== TASK DESCRIPTION ==
Beneath this task are records; state how many of their lines hold the word "will", and nothing else.

[DATA IN THIS EXERCISE]

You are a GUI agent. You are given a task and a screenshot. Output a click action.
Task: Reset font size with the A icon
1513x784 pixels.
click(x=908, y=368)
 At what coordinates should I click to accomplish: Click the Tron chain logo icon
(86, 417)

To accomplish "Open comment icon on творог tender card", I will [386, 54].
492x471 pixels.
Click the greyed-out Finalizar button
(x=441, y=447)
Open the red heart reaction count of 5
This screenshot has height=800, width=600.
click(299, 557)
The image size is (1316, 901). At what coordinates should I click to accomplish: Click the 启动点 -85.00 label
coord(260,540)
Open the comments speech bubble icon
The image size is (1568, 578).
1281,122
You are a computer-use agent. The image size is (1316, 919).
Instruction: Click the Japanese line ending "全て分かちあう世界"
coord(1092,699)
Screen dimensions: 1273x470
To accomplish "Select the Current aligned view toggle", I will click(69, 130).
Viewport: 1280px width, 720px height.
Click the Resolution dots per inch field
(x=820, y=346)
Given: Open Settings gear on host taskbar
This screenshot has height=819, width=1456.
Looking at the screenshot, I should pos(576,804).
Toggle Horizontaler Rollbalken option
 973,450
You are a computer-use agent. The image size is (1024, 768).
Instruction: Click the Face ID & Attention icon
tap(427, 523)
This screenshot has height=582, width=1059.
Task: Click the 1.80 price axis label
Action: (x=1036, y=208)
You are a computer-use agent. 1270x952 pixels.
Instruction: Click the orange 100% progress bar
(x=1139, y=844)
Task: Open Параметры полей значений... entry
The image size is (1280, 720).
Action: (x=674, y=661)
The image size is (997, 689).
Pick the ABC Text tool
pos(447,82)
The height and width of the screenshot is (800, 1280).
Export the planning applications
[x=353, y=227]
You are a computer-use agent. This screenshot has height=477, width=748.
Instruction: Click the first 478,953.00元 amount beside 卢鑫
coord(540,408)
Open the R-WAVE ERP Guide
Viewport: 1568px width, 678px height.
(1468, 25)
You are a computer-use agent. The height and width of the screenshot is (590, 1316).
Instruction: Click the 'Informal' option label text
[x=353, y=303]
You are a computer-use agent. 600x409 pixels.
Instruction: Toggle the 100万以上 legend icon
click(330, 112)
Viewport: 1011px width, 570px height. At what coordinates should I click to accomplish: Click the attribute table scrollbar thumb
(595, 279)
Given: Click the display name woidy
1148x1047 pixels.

[/DATA IN THIS EXERCISE]

== ANSWER TO THE EXERCISE ==
2